アマゾンと提携したコンデナストが発行する「ヴォーグ」のホームページ。


 米国のメディアによると、アマゾンが顧客情報をコンデナストと共有することで合意したため、提携が実現したという。その背景には、米国の複雑な書店事情がある。

 米国の国土面積は日本の25倍だが、書店数は3分の2程度。雑誌はウェブサイトやはがきで購読を申し込むのが一般的だ。そのためコンデナストには、購読者の年齢や居住地といった情報が集まっている。マーケティングや広告戦略などに使える、重要なデータだ。

 ところが本がアマゾンを経由して購入されるようになると、顧客情報をアマゾンに握られることになる。広告やレコメンドを出版社の頭越しにやられてしまうため、出版社にはアマゾンの販売力で雑誌の電子版が売れる以上のデメリットを抱え込むことになるのだ。

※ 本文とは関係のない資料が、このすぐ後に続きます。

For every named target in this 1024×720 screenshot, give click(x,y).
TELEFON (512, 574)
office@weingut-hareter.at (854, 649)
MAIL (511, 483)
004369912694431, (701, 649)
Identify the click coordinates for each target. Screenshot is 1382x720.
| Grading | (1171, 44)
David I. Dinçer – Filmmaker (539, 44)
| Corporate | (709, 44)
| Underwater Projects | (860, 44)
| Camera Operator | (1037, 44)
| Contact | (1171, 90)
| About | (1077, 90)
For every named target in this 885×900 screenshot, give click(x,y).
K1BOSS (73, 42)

 そこでコンデナストは提携の条件として、アマゾンが持つ顧客情報の共有を提示したものと思われる。アマゾン側もコンデナストが持つ豊富なコンテンツを利用できるうえ、その顧客情報も手に入れられるわけで、まさにウィン・ウィンの提携というところだろう。

 しかし、このような「駆け引き」が可能なのは米国ならでは。日本の出版社は、そもそも顧客情報を持っていない。雑誌や本は書店で販売されるため、誰がどんな雑誌を読んでいるか分からないのだ。

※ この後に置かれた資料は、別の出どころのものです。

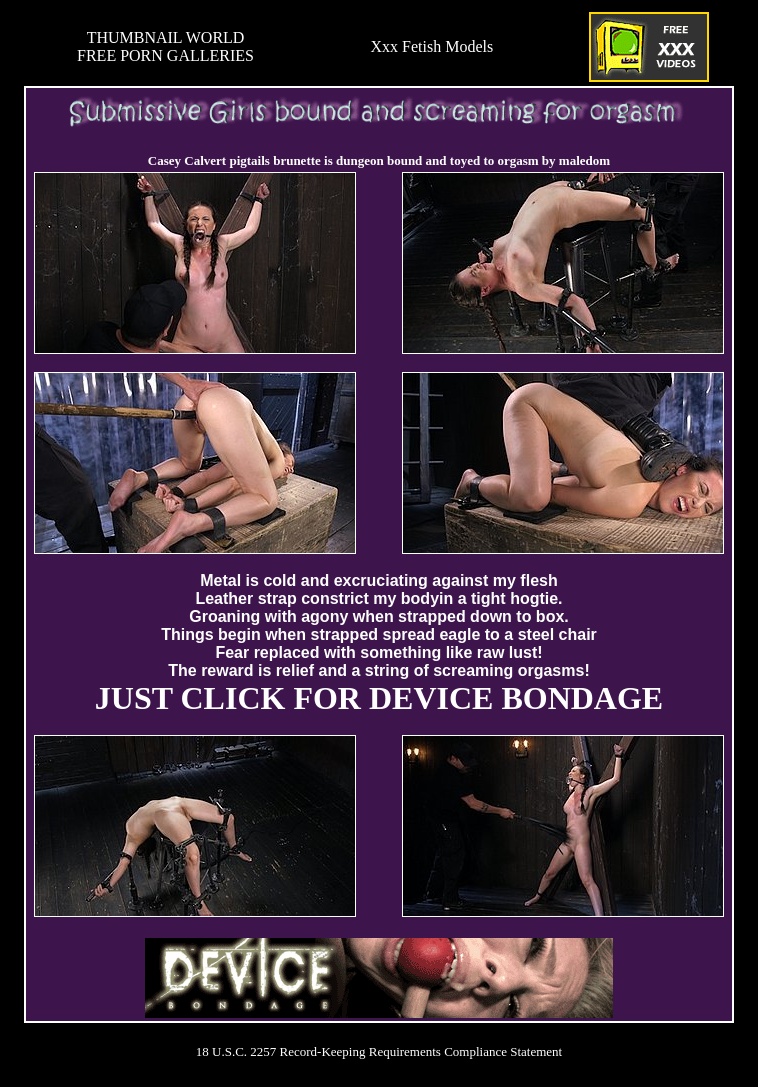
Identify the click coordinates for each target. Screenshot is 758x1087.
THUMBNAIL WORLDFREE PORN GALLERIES (165, 46)
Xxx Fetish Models (432, 46)
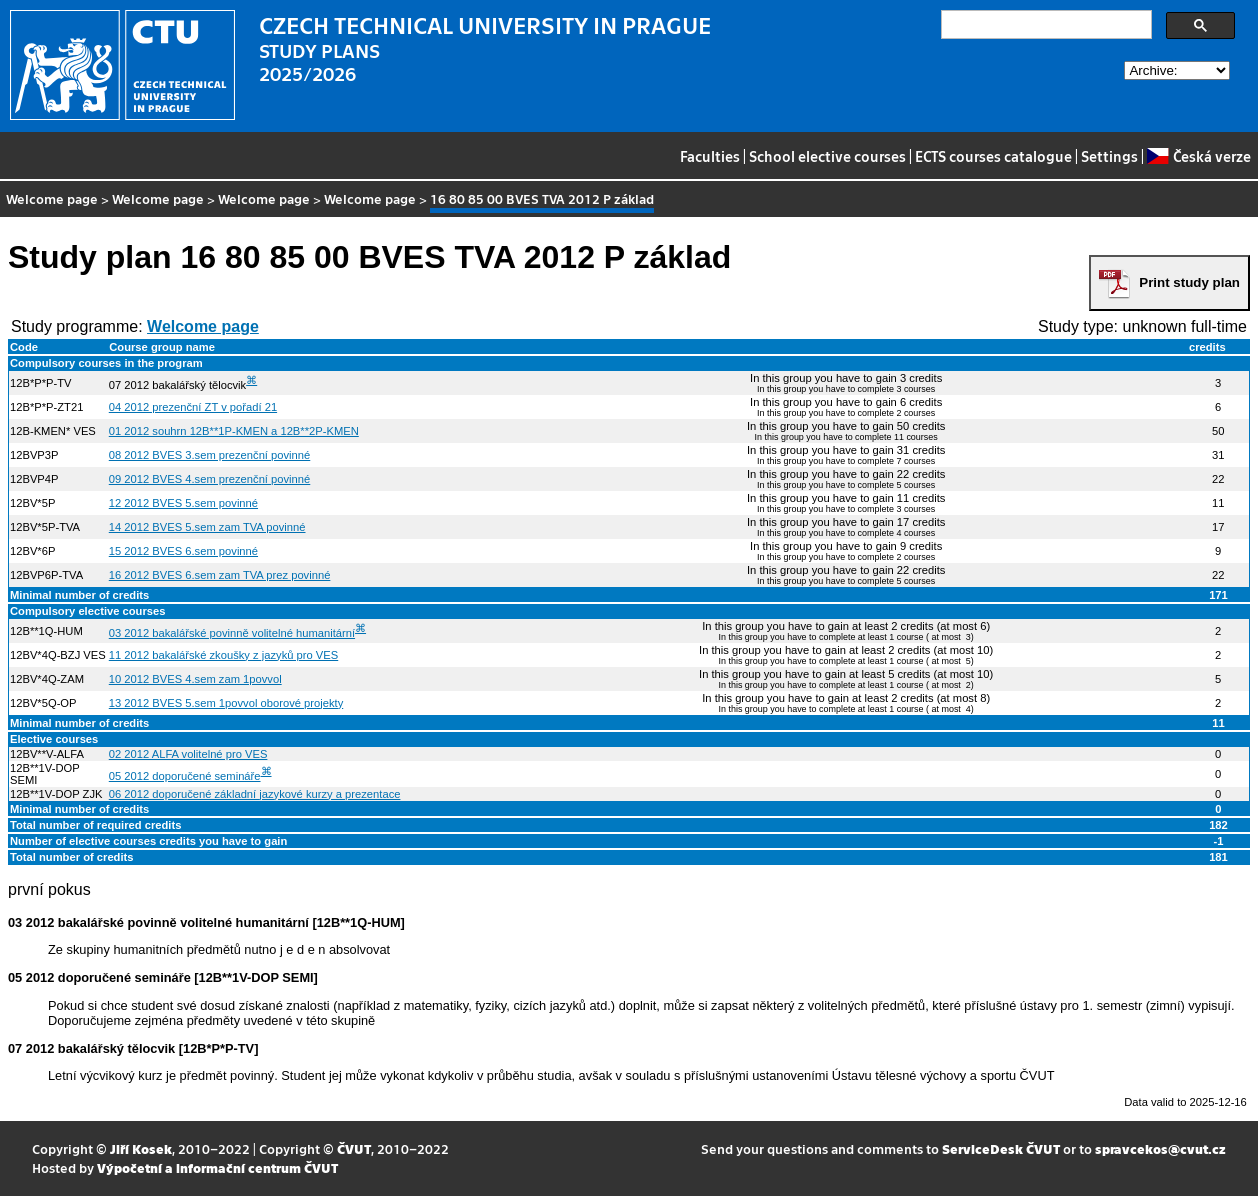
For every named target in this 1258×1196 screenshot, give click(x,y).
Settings (1109, 156)
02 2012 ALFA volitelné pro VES (188, 754)
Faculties (710, 156)
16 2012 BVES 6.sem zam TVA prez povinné (220, 575)
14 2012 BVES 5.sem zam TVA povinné (207, 527)
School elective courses (827, 156)
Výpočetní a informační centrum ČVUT (217, 1167)
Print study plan (1189, 282)
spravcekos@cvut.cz (1160, 1148)
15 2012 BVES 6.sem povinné (183, 551)
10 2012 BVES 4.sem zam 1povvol (195, 679)
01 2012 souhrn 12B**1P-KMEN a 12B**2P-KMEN (234, 431)
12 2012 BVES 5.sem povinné (183, 503)
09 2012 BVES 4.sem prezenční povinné (210, 479)
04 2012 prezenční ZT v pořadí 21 (193, 407)
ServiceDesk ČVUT (1001, 1148)
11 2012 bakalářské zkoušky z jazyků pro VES (223, 655)
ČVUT (354, 1148)
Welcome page (52, 198)
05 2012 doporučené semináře (185, 776)
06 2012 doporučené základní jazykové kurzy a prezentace (255, 794)
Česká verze (1198, 156)
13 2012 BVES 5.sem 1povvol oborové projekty (226, 703)
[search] (1044, 25)
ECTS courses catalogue (993, 156)
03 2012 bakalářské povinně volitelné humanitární (232, 633)
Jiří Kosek (141, 1148)
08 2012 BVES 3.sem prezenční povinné (210, 455)
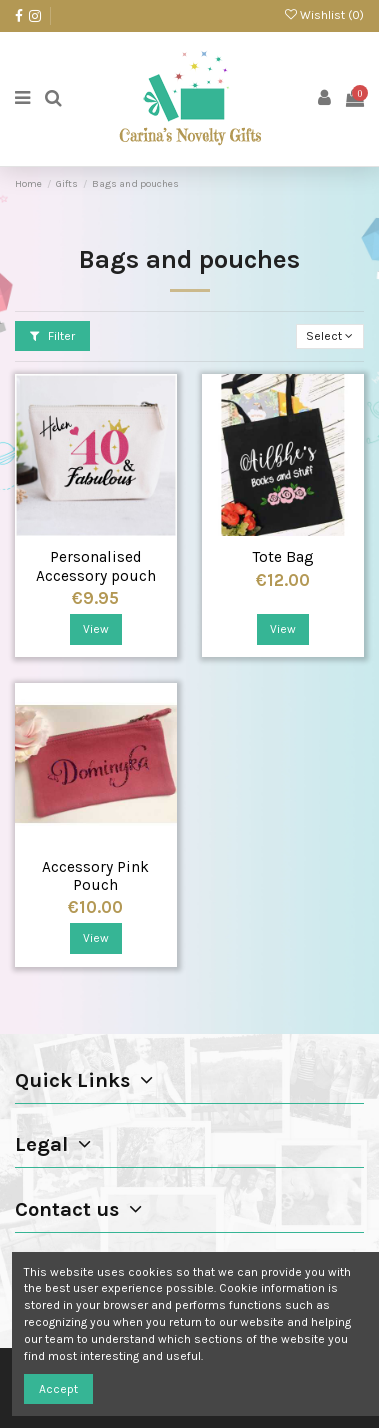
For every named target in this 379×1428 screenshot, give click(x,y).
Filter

 代わりに「読者アンケート」で読者像を掴もうとしているが、米国の雑誌ほど緻密な顧客情報を持っているとは言いがたい。つまり日本の出版社は、コンテンツ以外の「交渉材料」がない。

 一方で、アマゾンの存在感は増すばかりだ。日本通信販売協会によると、2012年度の国内通販売上高は前年度比6.3%の5兆4100億円。アマゾンジャパンの増収が全体成長の3割を占め、売上高は約7300億円に上るという。

 アマゾン優位の交渉条件をいかに切り崩せるか。日本の出版社がアマゾンと共存共栄するための試練は続く。